Govt rules out UN concerns

The government has ruled out United Nations’ concern over Rohingya relocation to Bhasan Char, saying that accommodation of the displaced people from Myanmar staying in Cox’s Bazar camps was the country’s internal affair.
‘It is our internal matter where we should provide accommodations for Rohingya people seeking shelter here. They [UN] could speak about humanitarian issues, if any,’ said liberation war affairs minister AKM Mozammel Huq after presiding over the first meeting of the cabinet committee on law and order at the secretariat on Wednesday. 
He said that the government had already taken all preparations in keeping with the directives from the prime minister to begin relocation of Rohingya people from Cox’s Bazar to Bhasan Char, a solitary island in Noakhali. 
On a cautionary note, the minister said that some NGOs working for Rohingya community in Cox’s Bazar, have ‘ill motives’.
‘We have received information that NGO officials spent Tk 150 crore since September [2017] on hotel rents in Cox’s Bazar. They spend only 25 per cent of the funds they receive from different agencies to assuage the miseries of Rohingyas,’ he mentioned. 
Mozammel said that the intelligence agencies were asked to get details of the NGOs for further actions. 
A United Nations human rights investigator on Myanmar voiced urgent concern on Monday over Bangladesh’s plan to relocate 23,000 Rohingyas to the remote island in April, saying that it might not be habitable, creating a potential ‘new crisis,’ according to a Reuters report. 
‘There are a number of things that remain unknown to me even following my visit, chief among them being whether the island is truly habitable,’ said Yanghee Lee, UN special rapporteur on Myanmar, who visited the island in the Bay of Bengal in January.
The UN says the Muslim minority fled mass killings and rapes committed since August 2017 in subsequent army crackdowns in western Rakhine state.
‘Ill-planned relocation and relocations without the consent of the refugees concerned have the potential to create a new crisis. It is incumbent on the government of Bangladesh to ensure that this is not brought about,’ she told the UN Human Rights Council.
On another note, the cabinet committee reconstituted on January 16 after the government of Sheikh Hasina took over for the third consecutive term on January 7 found the country’s law and order situation ‘better’, according to the head of the cabinet committee. 
Mozammel said the cabinet committee thanked law enforcement agencies for their role during the December 30 general election.

Excerpted records:
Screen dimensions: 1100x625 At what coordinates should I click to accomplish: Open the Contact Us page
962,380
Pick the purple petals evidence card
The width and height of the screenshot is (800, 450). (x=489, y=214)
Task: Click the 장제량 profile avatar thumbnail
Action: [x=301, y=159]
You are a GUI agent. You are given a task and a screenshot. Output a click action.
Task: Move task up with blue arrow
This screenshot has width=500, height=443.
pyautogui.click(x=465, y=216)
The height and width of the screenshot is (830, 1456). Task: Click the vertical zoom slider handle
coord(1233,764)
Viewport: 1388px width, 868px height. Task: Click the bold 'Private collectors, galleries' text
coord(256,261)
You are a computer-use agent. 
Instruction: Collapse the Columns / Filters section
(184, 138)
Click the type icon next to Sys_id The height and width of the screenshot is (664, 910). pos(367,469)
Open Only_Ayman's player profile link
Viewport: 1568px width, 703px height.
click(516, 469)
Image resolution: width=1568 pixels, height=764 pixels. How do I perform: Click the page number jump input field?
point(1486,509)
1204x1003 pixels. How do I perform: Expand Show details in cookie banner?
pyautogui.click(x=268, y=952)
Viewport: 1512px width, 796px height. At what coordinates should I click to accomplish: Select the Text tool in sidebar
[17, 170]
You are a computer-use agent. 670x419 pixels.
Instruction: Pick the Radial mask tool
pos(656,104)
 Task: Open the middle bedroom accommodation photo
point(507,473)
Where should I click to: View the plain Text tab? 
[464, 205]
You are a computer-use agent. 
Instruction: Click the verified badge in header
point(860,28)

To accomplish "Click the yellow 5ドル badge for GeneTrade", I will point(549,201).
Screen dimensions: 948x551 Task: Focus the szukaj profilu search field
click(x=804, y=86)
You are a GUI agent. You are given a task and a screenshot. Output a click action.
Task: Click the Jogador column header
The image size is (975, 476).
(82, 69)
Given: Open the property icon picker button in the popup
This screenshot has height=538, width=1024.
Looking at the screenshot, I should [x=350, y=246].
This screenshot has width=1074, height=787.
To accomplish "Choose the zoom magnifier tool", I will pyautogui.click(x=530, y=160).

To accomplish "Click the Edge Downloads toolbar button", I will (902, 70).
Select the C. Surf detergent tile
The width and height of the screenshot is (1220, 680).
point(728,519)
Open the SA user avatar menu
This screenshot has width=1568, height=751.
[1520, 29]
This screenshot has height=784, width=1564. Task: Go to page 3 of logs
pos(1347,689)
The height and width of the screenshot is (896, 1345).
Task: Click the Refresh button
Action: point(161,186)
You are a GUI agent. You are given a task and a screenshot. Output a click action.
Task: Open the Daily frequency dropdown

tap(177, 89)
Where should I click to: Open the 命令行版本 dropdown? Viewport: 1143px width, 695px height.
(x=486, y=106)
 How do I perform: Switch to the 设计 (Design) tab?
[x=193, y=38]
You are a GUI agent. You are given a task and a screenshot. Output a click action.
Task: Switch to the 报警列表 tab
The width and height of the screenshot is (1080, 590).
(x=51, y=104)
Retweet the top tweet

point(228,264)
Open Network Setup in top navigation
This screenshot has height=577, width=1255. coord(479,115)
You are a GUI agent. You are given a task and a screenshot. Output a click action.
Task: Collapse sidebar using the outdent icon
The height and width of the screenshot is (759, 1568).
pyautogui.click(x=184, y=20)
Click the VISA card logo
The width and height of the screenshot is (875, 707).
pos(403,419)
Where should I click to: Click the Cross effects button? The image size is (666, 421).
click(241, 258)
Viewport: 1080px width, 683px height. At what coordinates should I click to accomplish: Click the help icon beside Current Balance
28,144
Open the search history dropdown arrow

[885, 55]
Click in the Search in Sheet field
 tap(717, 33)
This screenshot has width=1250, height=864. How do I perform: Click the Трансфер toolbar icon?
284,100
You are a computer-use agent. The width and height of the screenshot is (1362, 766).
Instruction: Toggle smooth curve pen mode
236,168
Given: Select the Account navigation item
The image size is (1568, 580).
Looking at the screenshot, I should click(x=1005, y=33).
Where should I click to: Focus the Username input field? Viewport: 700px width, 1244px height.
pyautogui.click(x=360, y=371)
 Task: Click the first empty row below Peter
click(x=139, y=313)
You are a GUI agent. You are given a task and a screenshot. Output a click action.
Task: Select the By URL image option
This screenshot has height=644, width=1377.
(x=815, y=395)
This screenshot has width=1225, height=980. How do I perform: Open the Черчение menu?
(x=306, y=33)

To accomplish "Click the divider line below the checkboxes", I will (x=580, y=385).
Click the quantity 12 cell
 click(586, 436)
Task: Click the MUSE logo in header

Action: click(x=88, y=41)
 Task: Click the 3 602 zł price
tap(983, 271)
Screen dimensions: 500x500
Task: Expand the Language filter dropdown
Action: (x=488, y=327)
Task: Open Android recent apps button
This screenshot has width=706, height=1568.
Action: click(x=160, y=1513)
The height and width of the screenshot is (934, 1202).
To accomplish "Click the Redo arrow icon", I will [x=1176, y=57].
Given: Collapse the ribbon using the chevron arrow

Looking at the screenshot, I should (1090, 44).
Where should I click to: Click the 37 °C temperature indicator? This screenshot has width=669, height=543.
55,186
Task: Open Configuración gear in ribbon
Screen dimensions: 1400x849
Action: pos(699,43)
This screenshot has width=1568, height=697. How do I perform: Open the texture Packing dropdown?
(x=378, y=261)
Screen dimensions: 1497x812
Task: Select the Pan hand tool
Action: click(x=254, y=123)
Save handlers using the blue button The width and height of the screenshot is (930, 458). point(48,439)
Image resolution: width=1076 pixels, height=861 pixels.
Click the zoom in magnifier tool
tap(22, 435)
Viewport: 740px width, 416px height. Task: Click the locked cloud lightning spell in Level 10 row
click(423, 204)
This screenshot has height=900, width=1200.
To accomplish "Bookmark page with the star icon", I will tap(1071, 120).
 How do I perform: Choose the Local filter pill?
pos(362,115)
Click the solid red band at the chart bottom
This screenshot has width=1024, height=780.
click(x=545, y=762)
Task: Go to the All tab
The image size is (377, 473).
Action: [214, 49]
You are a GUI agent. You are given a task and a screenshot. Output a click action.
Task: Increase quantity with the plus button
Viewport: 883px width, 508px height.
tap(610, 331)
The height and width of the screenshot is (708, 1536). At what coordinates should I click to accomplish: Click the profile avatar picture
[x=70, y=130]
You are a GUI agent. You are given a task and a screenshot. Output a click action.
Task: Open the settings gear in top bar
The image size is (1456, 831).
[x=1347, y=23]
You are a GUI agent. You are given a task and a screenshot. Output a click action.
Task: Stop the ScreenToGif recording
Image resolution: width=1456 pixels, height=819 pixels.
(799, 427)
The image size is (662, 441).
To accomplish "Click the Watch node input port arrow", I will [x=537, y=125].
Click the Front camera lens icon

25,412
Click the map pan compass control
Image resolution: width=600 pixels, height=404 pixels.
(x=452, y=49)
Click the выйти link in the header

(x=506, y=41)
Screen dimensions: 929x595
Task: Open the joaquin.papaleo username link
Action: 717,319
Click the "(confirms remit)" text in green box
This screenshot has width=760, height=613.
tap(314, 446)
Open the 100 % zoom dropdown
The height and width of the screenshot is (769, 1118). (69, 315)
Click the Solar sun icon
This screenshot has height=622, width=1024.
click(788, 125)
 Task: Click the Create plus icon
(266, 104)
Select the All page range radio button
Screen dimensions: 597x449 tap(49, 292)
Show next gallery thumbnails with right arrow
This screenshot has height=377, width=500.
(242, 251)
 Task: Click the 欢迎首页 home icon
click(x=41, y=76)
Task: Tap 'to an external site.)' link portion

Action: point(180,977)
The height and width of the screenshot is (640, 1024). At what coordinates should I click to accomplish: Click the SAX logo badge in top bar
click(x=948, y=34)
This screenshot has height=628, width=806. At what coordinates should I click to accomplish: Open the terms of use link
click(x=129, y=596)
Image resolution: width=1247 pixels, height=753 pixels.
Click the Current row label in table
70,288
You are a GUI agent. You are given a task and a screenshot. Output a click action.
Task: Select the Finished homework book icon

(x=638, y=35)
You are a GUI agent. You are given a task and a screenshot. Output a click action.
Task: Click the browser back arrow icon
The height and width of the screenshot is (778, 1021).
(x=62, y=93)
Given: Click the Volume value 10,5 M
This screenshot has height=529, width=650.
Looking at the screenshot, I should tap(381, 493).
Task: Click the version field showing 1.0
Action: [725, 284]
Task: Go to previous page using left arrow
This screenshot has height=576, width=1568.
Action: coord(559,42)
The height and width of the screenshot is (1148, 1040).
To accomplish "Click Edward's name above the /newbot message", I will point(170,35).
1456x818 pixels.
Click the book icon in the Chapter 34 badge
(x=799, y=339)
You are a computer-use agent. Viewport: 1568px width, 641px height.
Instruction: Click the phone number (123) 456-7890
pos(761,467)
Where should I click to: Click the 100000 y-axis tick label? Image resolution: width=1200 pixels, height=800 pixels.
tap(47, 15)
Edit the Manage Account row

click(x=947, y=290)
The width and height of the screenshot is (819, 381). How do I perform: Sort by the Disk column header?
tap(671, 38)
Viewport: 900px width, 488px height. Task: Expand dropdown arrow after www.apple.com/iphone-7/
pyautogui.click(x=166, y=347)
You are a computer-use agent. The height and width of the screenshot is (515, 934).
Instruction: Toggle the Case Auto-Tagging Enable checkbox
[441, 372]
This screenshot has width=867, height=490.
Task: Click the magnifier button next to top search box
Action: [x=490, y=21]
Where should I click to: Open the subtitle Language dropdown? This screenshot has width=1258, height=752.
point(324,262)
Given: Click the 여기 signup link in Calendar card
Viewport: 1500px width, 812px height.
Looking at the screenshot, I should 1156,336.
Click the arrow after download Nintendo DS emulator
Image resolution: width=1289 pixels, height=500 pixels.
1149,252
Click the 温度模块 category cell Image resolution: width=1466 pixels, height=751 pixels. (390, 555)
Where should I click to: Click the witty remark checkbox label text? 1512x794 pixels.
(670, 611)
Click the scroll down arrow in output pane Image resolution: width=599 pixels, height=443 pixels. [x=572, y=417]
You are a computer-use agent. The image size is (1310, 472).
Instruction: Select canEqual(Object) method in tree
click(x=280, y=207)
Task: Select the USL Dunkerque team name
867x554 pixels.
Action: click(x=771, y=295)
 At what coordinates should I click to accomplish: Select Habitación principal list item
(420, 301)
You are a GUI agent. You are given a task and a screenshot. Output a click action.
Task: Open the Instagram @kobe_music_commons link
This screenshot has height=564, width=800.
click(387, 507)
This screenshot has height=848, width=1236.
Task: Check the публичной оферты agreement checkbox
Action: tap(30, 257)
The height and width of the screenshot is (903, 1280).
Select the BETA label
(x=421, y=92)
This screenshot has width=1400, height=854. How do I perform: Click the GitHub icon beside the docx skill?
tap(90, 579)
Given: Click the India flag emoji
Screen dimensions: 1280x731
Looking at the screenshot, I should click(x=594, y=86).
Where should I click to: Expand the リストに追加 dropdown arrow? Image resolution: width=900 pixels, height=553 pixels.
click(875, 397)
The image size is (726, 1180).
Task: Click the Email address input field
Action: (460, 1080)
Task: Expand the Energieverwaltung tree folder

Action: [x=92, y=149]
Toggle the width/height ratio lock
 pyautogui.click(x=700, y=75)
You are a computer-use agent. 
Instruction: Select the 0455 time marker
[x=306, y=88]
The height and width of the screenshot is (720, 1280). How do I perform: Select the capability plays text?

Task requirements:
1) In the news report on Rohingya relocation, how many Rohingyas did Bangladesh plan to move to the island in April?
2) Quote the news report on Rohingya relocation word for word, between "On another note, the" and "30 general election.", inclusive.
Work only from the news report on Rohingya relocation, not from the records.

Expected outputs:
1) 23,000 Rohingyas.

2)
On another note, the cabinet committee reconstituted on January 16 after the government of Sheikh Hasina took over for the third consecutive term on January 7 found the country’s law and order situation ‘better’, according to the head of the cabinet committee. 
Mozammel said the cabinet committee thanked law enforcement agencies for their role during the December 30 general election.